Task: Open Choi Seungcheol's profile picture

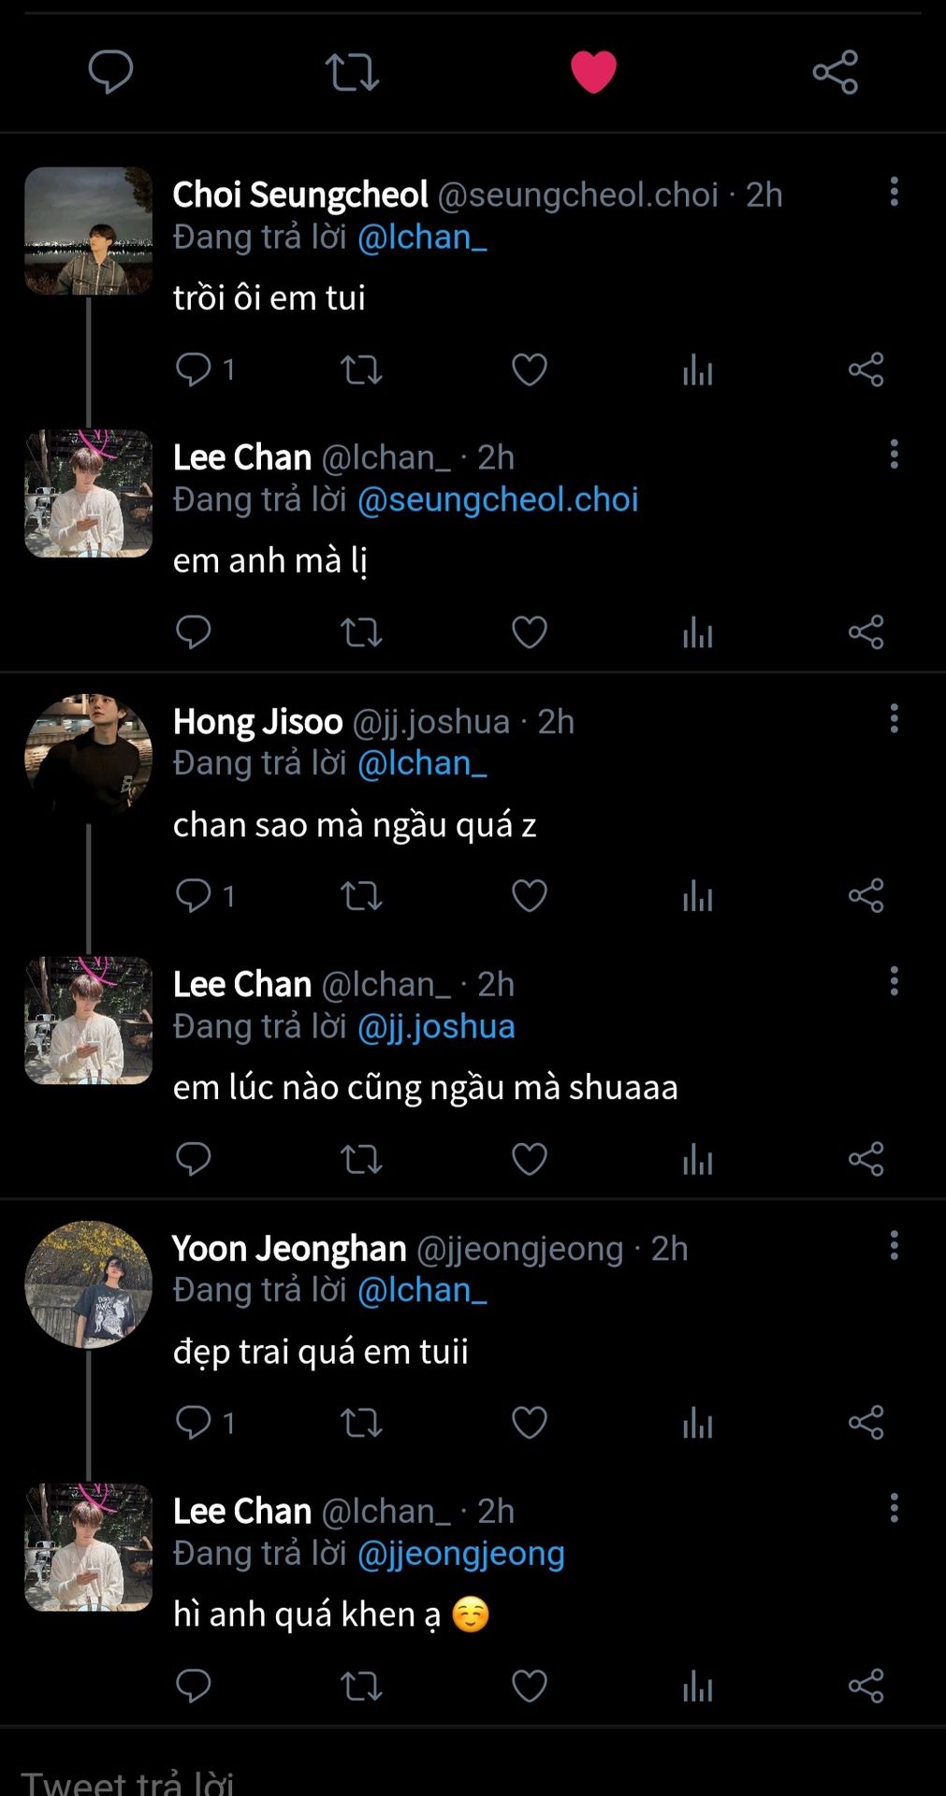Action: coord(88,231)
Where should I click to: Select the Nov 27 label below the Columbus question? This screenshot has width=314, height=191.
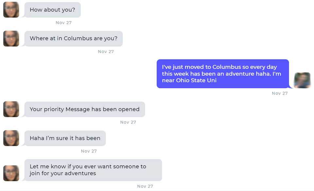(x=106, y=51)

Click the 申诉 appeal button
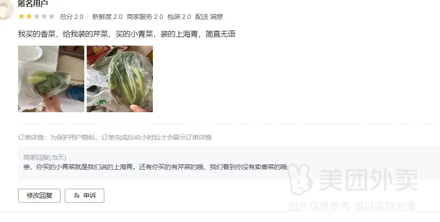click(x=84, y=195)
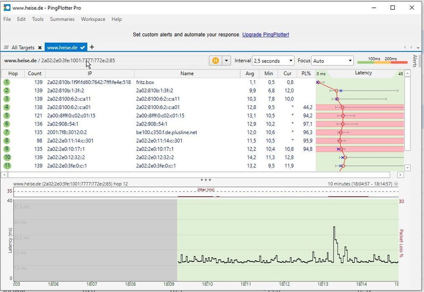The image size is (424, 292).
Task: Open the Workspace menu
Action: (x=93, y=19)
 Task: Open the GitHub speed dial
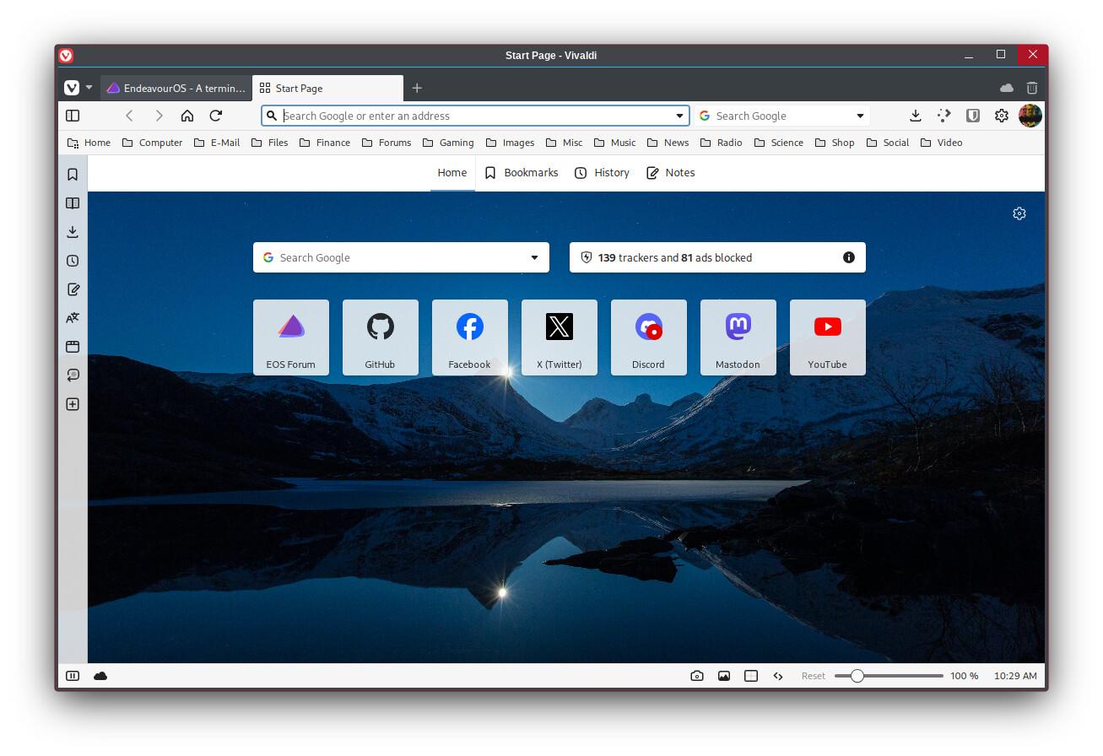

Work instructions → Return, exactly as they appear, the lines from the line containing "Click the 申诉 appeal button" through the end of the records above, both ends included, without pictures.

Exercise answer →
Click the 申诉 appeal button
click(x=84, y=195)
The image size is (424, 292).
Task: Open the Workspace menu
Action: (x=93, y=19)
 Task: Open the GitHub speed dial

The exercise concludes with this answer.